**EXTRACTED ENTRIES**
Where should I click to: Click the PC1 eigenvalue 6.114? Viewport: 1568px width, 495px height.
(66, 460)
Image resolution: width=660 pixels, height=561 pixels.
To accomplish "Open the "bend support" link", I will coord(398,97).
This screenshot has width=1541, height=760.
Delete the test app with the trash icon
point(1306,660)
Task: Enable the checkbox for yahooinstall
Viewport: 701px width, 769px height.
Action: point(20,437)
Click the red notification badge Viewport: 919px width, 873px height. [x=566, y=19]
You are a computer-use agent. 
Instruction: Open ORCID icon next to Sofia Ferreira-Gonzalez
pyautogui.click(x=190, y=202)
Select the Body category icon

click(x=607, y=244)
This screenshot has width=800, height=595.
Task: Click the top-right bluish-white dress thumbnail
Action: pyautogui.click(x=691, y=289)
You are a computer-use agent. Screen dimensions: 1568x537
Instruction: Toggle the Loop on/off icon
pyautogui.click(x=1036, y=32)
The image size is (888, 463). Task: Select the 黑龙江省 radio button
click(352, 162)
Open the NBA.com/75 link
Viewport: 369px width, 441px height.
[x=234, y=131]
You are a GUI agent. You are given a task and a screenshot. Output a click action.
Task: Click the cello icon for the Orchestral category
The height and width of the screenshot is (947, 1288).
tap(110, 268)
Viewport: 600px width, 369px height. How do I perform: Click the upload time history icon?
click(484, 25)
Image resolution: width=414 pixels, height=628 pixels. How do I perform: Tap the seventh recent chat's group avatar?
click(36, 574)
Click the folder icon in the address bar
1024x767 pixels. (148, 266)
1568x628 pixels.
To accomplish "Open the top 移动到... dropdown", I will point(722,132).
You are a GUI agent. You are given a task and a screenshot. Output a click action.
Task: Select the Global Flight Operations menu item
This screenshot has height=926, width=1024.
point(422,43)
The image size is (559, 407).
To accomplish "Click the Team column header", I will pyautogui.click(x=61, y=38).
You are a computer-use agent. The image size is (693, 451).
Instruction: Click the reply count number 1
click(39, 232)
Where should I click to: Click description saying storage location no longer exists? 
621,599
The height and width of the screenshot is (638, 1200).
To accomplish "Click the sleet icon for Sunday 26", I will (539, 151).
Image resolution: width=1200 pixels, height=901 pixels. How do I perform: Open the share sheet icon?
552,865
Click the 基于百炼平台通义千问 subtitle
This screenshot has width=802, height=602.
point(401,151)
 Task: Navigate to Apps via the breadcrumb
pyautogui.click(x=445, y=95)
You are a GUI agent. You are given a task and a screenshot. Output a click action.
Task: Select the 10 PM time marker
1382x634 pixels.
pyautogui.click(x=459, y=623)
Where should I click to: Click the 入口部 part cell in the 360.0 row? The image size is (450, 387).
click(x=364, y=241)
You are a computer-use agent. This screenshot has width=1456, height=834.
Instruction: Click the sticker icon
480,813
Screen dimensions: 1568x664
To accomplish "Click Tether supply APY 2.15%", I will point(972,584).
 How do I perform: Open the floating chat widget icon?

**EXERCISE INSTRUCTIONS**
Give the records above again, word for word.

**RESPONSE TO THE EXERCISE**
Where should I click to: Click the PC1 eigenvalue 6.114? Viewport: 1568px width, 495px height.
(66, 460)
Image resolution: width=660 pixels, height=561 pixels.
To accomplish "Open the "bend support" link", I will coord(398,97).
This screenshot has width=1541, height=760.
Delete the test app with the trash icon
point(1306,660)
Task: Enable the checkbox for yahooinstall
Viewport: 701px width, 769px height.
Action: point(20,437)
Click the red notification badge Viewport: 919px width, 873px height. [x=566, y=19]
You are a computer-use agent. 
Instruction: Open ORCID icon next to Sofia Ferreira-Gonzalez
pyautogui.click(x=190, y=202)
Select the Body category icon

click(x=607, y=244)
This screenshot has width=800, height=595.
Task: Click the top-right bluish-white dress thumbnail
Action: pyautogui.click(x=691, y=289)
You are a computer-use agent. Screen dimensions: 1568x537
Instruction: Toggle the Loop on/off icon
pyautogui.click(x=1036, y=32)
The image size is (888, 463). Task: Select the 黑龙江省 radio button
click(352, 162)
Open the NBA.com/75 link
Viewport: 369px width, 441px height.
[x=234, y=131]
You are a GUI agent. You are given a task and a screenshot. Output a click action.
Task: Click the cello icon for the Orchestral category
The height and width of the screenshot is (947, 1288).
tap(110, 268)
Viewport: 600px width, 369px height. How do I perform: Click the upload time history icon?
click(484, 25)
Image resolution: width=414 pixels, height=628 pixels. How do I perform: Tap the seventh recent chat's group avatar?
click(36, 574)
Click the folder icon in the address bar
1024x767 pixels. (148, 266)
1568x628 pixels.
To accomplish "Open the top 移动到... dropdown", I will point(722,132).
You are a GUI agent. You are given a task and a screenshot. Output a click action.
Task: Select the Global Flight Operations menu item
This screenshot has height=926, width=1024.
point(422,43)
The image size is (559, 407).
To accomplish "Click the Team column header", I will pyautogui.click(x=61, y=38).
You are a computer-use agent. The image size is (693, 451).
Instruction: Click the reply count number 1
click(39, 232)
Where should I click to: Click description saying storage location no longer exists? 
621,599
The height and width of the screenshot is (638, 1200).
To accomplish "Click the sleet icon for Sunday 26", I will (539, 151).
Image resolution: width=1200 pixels, height=901 pixels. How do I perform: Open the share sheet icon?
552,865
Click the 基于百炼平台通义千问 subtitle
This screenshot has width=802, height=602.
point(401,151)
 Task: Navigate to Apps via the breadcrumb
pyautogui.click(x=445, y=95)
You are a GUI agent. You are given a task and a screenshot. Output a click action.
Task: Select the 10 PM time marker
1382x634 pixels.
pyautogui.click(x=459, y=623)
Where should I click to: Click the 入口部 part cell in the 360.0 row? The image size is (450, 387).
click(x=364, y=241)
You are a computer-use agent. This screenshot has width=1456, height=834.
Instruction: Click the sticker icon
480,813
Screen dimensions: 1568x664
To accomplish "Click Tether supply APY 2.15%", I will point(972,584).
 How do I perform: Open the floating chat widget icon?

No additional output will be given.